§ Your goal
Please format the lines of the records below as a numbered list, leaving out blank lines and the pictures.

§ Dataset rows

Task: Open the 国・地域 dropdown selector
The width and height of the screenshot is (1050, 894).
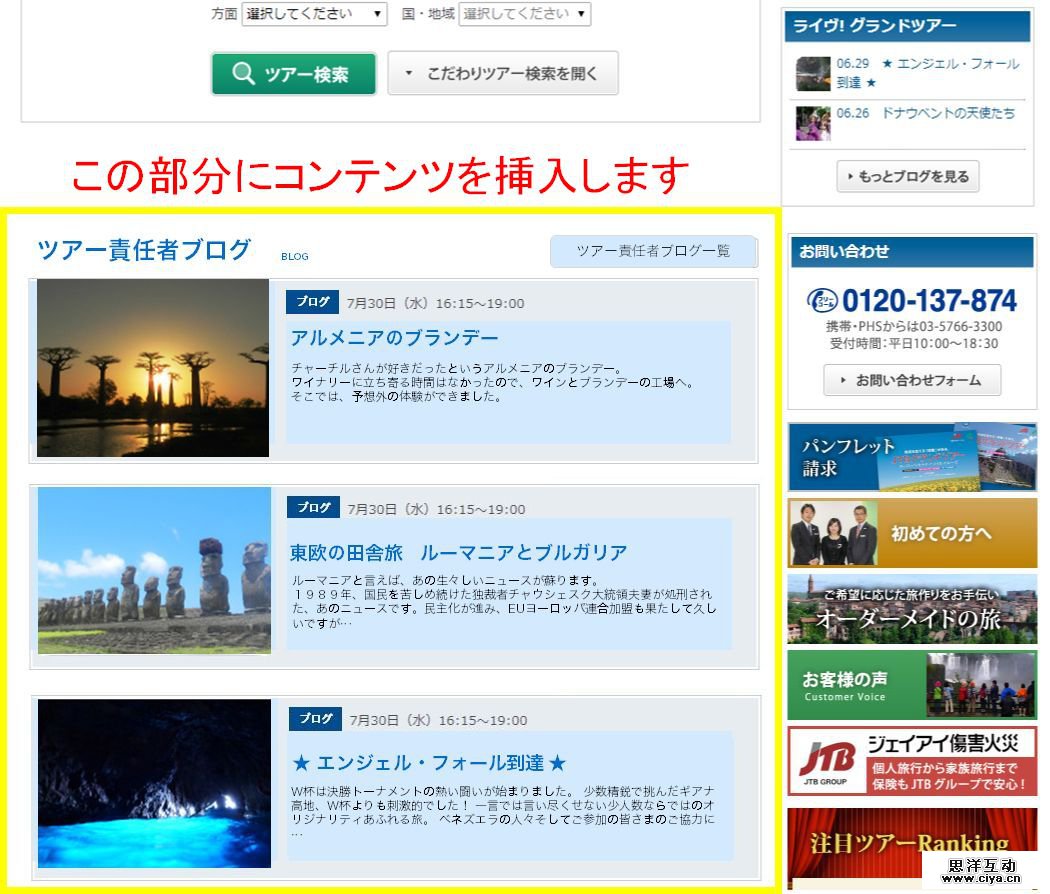Action: (525, 14)
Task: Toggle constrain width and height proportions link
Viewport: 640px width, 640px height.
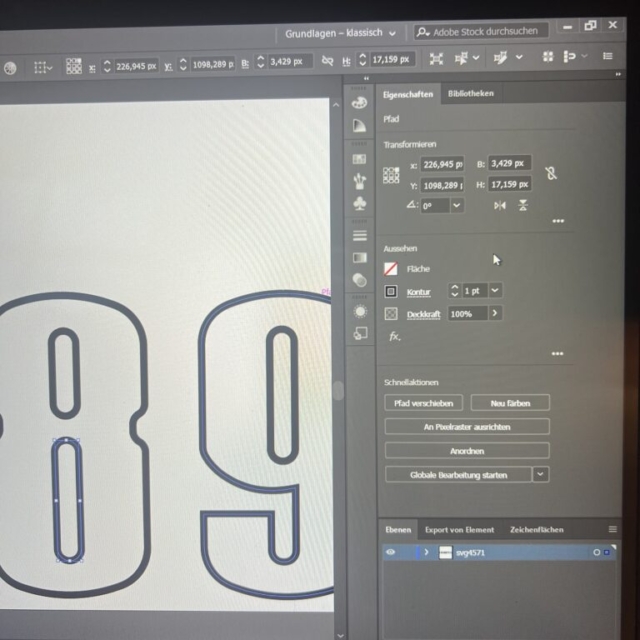Action: (550, 173)
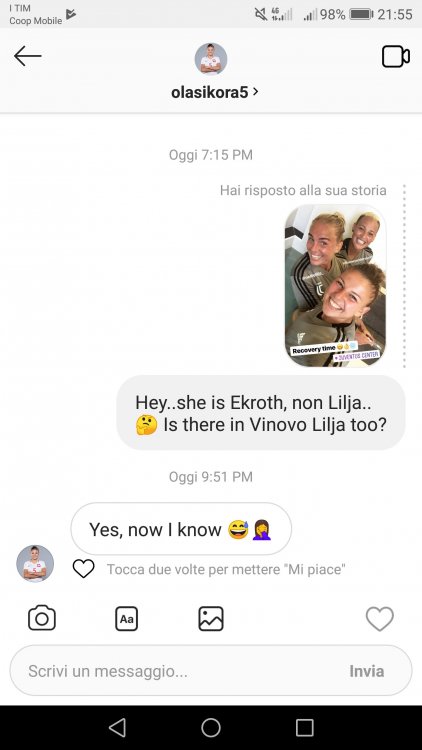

§ Exercise result
1. Task: Open the 国・地域 dropdown selector
2. The width and height of the screenshot is (1050, 894).
3. Action: (525, 14)
4. Task: Toggle constrain width and height proportions link
5. Viewport: 640px width, 640px height.
6. Action: (550, 173)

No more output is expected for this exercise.